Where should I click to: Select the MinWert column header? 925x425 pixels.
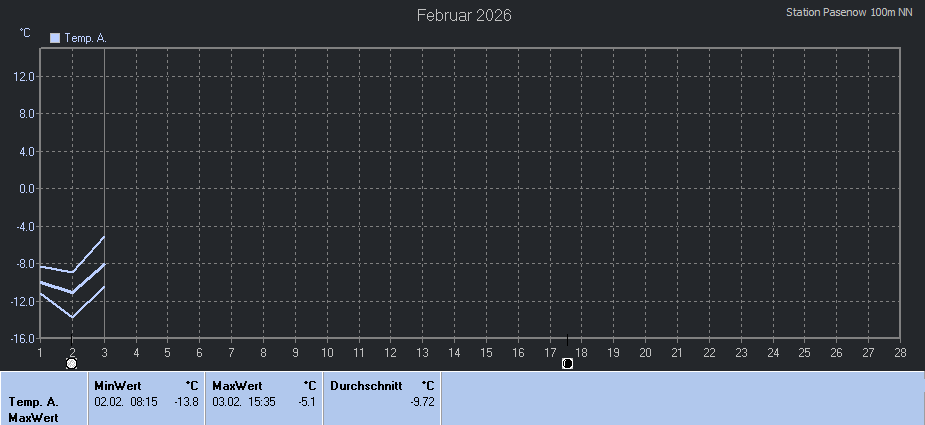coord(118,385)
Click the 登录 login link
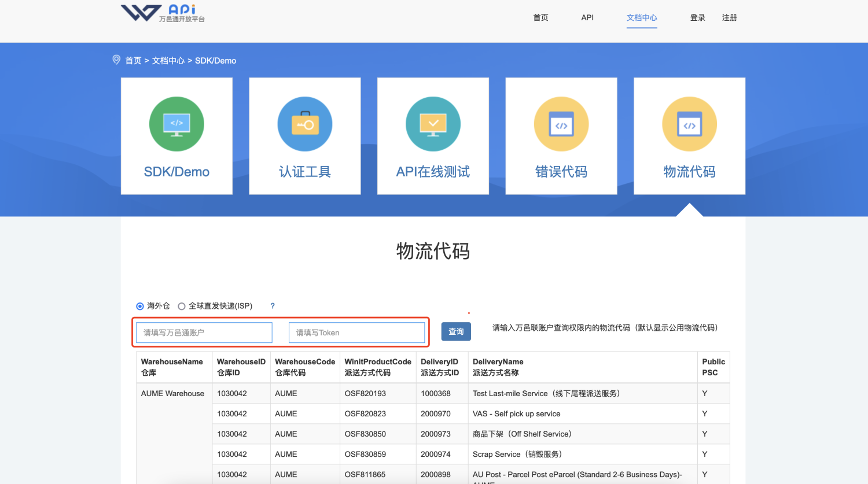Image resolution: width=868 pixels, height=484 pixels. pos(698,18)
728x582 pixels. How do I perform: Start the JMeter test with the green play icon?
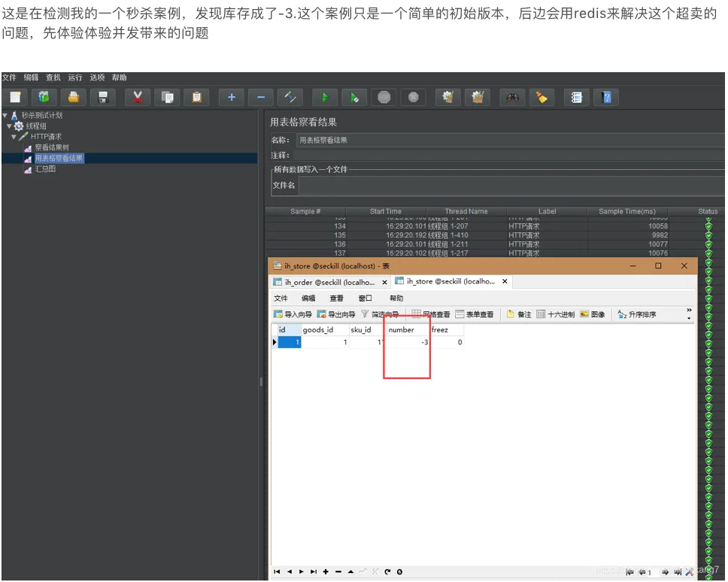point(323,97)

- **What is being asked**
Leave out the pictures and repeat the remaining data exactly.

- **Solved exercise**
Where should I click to: Select the MinWert column header? 925x425 pixels.
coord(118,385)
Click the 登录 login link
Image resolution: width=868 pixels, height=484 pixels. pos(698,18)
728x582 pixels. How do I perform: Start the JMeter test with the green play icon?
point(323,97)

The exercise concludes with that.